Task set |
(A) Please take everything in the USA Today article from "Rosslyn, Va. —" down to "cents is high." and change "freebie" to "free".
(B) Condense the paragraph of the USA Today article that begins "On Sept. 15, 1982" into a short bulleted list that keeps its main facts.

Extract provided |
┌──

Rosslyn, Va. — HENRY Schmitt sits waiting for the Eastern Airlines flight from Boston to New York, reading the Sports section of USA Today. Moments later he boards the plane and leaves the paper on the seat beside him, one of many freebie USA Todays strewn around the boarding area.
Mr. Schmitt embodies the success and the problems of the flashy TV-style newspaper as it approaches its third anniversary. He is the type of reader newspapers and advertisers covet. In his early 40s, he's at the prime buying age, and, as director of corporate relations of Consolidated Freightways Inc., presumably has the income to spend on the products advertised.
But like so many other USA Today readers, he sees the paper only occasionally. He rarely pays for it (since airlines and hotels often give it away) and thinks the new price of 50 cents is high.
On Sept. 15, 1982, with great fanfare and promises to change the face of journalism, Gannett Company rolled out the first issue of USA Today. It was filled with four-color photos, cartoonlike charts and ``fact boxes,'' and stories not much longer than what you've read so far. It was tailored for the Yuppie generation, a mobile, career-oriented, and affluent group weaned on television news and too busy working and traveling to spend much time on a second newspaper.
Immediately journalists dubbed it ``McPaper,'' a fast-food style of reporting; advertisers kept a wary distance; and the red ink began to rise.
The jury is still out as to whether USA Today can turn this generation into loyal subscribers, and whether it is worth the estimated $350 million Gannett will sink into it by the time it breaks even (if it does) in 1987.
But there are some encouraging signs for USA Today -- nearly double the amount of advertising revenue and number of ad pages in the last year, albeit beginning with a small base, and a circulation of 1.28 million. That makes it the third-largest paper in the United States, after the Wall Street Journal and the New York Daily News. That includes its bulk sales to airlines, hotels, etc., however, which most newspapers do not include in their circulation figures.
USA Today is altering the face, if not the soul, of journalism. It has forced other newspapers to take a hard look at their layouts. ``Almost every major local paper has been changed by USA Today,'' says Bruce Thorp, an analyst at John Morton Inc., which does research on the newspaper industry. ``They have more color and graphics. They can say, `We planned to do that anyway,' but USA Today probably had a lot of impact.''
But others say that impact is superficial. ``USA Today billed itself as a new and necessary style of journalism, with its brevity and feature treatment, but I don't think that's true,'' says Ben Bagdikian, author of ``Media Monopoly'' and dean of the graduate school of journalism at the University of California, Berkeley. ``It's a misreading of what people want from a daily paper -- especially a second paper, which must have something special that goes beyond [spot news].''
If the paper has not revolutionized the newspaper business, it is nonetheless unique in its mission and style. One of the first things a reader notices about the paper is that the stories seem more upbeat than stories in other papers.
``They're wild about good news over there,'' says Michael McNamee, who was an economics writer for 21/2 years before moving to the Washington bureau of the Dallas Morning News in February. ``There's a deliberate and top-down effort to put a positive spin on a story.''
USA Today's editor, John Quinn, says that the paper's upbeat approach follows from its goals as a paper: to give a preview of the next 24 hours; to review the last 24 hours; and to give an overview of issues and people who have an impact on Americans.

└──

Source material |
┌──

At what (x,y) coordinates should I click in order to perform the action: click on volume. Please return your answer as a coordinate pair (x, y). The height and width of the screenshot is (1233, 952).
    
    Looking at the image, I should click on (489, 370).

└──

The solutions |
(A)
Rosslyn, Va. — HENRY Schmitt sits waiting for the Eastern Airlines flight from Boston to New York, reading the Sports section of USA Today. Moments later he boards the plane and leaves the paper on the seat beside him, one of many free USA Todays strewn around the boarding area.
Mr. Schmitt embodies the success and the problems of the flashy TV-style newspaper as it approaches its third anniversary. He is the type of reader newspapers and advertisers covet. In his early 40s, he's at the prime buying age, and, as director of corporate relations of Consolidated Freightways Inc., presumably has the income to spend on the products advertised.
But like so many other USA Today readers, he sees the paper only occasionally. He rarely pays for it (since airlines and hotels often give it away) and thinks the new price of 50 cents is high.

(B)
- Gannett Company launched USA Today on Sept. 15, 1982, with great fanfare and promises to change the face of journalism.
- The first issue had four-color photos, cartoonlike charts, "fact boxes," and very short stories.
- It was aimed at the Yuppie generation. These were mobile, career-oriented, affluent readers raised on television news and too busy to spend much time on a second newspaper.